Problem description:
Lines before the one containing "This screenshot has height=314, width=153." are to be left out; that line and every line after it, through the last line below, are to be reproduced exactly.

Top of Supplied entries

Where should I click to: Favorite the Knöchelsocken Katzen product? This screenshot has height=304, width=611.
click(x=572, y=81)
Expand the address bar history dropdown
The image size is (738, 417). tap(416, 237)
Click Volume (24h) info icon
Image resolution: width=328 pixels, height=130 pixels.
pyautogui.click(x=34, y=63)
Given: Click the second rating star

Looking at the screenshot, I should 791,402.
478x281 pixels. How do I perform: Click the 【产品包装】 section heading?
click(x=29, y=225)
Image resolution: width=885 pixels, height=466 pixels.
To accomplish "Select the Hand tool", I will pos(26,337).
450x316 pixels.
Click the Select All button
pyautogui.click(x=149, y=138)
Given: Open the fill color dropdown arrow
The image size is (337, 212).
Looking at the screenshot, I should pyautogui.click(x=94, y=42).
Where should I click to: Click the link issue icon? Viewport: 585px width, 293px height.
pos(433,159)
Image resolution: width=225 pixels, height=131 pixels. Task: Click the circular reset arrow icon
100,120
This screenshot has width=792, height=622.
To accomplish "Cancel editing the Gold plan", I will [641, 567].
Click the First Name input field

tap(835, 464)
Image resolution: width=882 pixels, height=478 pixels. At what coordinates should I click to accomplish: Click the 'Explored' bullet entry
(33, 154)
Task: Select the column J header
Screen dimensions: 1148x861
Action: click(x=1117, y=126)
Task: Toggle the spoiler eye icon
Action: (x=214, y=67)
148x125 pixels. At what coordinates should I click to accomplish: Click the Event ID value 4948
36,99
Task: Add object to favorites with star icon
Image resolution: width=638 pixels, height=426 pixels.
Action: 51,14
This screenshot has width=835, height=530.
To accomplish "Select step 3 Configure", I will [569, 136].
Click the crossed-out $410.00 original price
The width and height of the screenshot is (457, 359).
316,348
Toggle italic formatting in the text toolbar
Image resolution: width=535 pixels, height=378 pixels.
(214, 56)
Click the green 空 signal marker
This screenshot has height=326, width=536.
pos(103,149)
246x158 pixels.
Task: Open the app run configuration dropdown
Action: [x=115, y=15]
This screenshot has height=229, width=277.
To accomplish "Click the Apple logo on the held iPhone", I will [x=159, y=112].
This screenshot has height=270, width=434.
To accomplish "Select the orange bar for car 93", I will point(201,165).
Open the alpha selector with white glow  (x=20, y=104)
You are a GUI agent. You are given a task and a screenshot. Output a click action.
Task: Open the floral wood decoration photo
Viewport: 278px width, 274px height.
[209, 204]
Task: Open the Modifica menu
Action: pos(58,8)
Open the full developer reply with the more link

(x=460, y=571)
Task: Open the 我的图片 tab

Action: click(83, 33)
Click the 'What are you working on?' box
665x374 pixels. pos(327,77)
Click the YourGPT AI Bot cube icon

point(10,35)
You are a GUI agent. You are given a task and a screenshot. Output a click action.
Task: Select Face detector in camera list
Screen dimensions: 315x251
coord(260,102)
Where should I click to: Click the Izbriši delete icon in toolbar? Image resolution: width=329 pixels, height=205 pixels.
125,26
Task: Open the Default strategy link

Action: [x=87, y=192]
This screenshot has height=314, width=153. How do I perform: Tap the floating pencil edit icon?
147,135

Bottom of Supplied entries

Exercise solution:
This screenshot has height=314, width=153. How do I perform: Tap the floating pencil edit icon?
147,135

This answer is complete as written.